Allah (c.c.)’a giden çeşitli yollar vardır ve bu yolların sayısı yaratılmışların nefesleri adedincedir. Allah (c.c.), kendisi için cihad edenleri mutlaka bu yollardan birine veya birkaçına hidayet eder. Ne kadar hayır yolu varsa önlerine çıkarır ve şerli yollardan onları korur.

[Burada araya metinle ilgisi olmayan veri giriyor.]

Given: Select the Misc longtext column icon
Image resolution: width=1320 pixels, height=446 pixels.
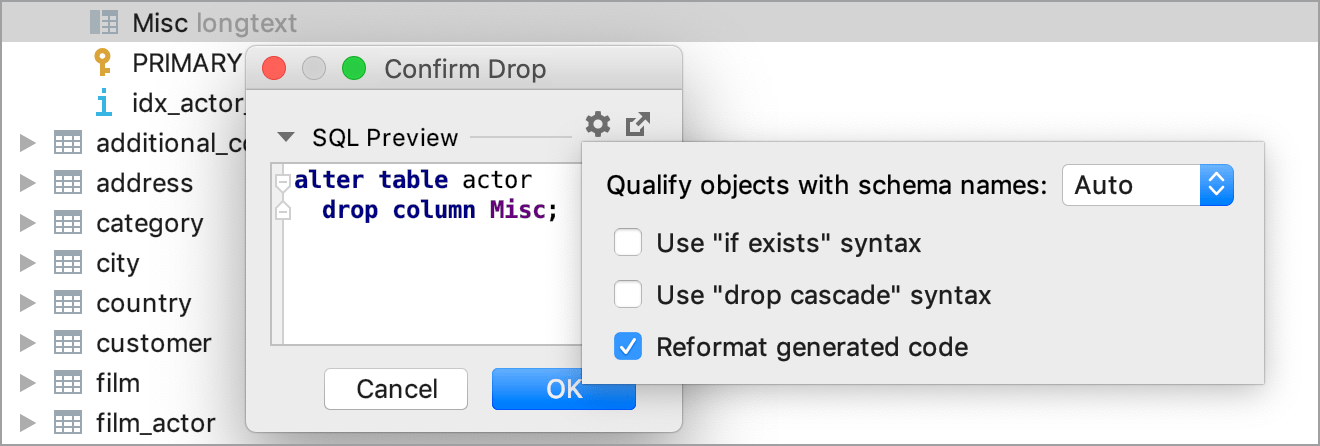Looking at the screenshot, I should [x=104, y=21].
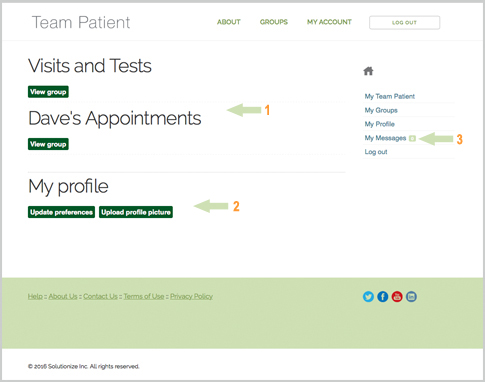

Allah (c.c.)’ın yolu ‘Sırat-ı Müstakim’dir (dosdoğru yol). Onu bulan bir insan, her şeyde orta yolu tutmuş sayılır. Artık o, gazapta, akılda, şehvette olduğu gibi, cihadda ve ibadetlerde de hep orta yolu takip eder. Bu da Allah (c.c.)’ın insanı kendi yoluna hidayet etmesi demektir. Fedakârlık derecesi ne olursa olsun, dışa karşı verilen bu kavga, bütünüyle ‘küçük cihad’a dâhildir. Ancak bunun küçük cihad olması, büyük cihada nispetledir; yoksa dışarıya karşı yapılan bu cihadın küçük hiçbir tarafı yoktur; aksine kazandırdığı netice pek büyüktür. Nasıl büyük olmasın ki, bu yolda ‘gâzi’ olup cennete aday olmak, şehid olup ‘berzah’ hayatını dipdiri yaşamak ve her ikisinin sonunda Allah (c.c.)’ın rızasına ermek, sonsuz cennete kavuşmak söz konusudur. Evet, böyle bir neticeyle sonuçlanan cihad nasıl küçük cihad olabilir ki?
İslâm Birliği, Müslümanların barış ve güven ortamında yaşamalarını, dünya ve ahiret saadetine kavuşmalarını, dolayısıyla Allah Teâlâ’ya karşı kulluk görevlerine daha güzel bir şekilde yerine getirmelerini sağlayacaktır. İnsanlar toplum hayatında birbirlerinin yaşayış ve davranışlarından etkilenirler. İslâm’ın hükümleri ve ahlâk esasları bir yerde uygulandıkça, kötü ahlâk hastalıkları toplum bünyesinden uzaklaştıkça bunlardan uzak kalan insanlar da bu değerlere bağlanmaya ve onları uygulamaya başlarlar. Böylelikle toplum topyekûn adım adım Allah’a giden kulluk yoluna, rıza yoluna girmiş olur. İşte bunun sonucu da Kur’an-ı Kerim’de ifadesini bulan “Allah onlardan razı oldu ve onlar da Allah’tan razı oldular” sırrına kavuşurlar.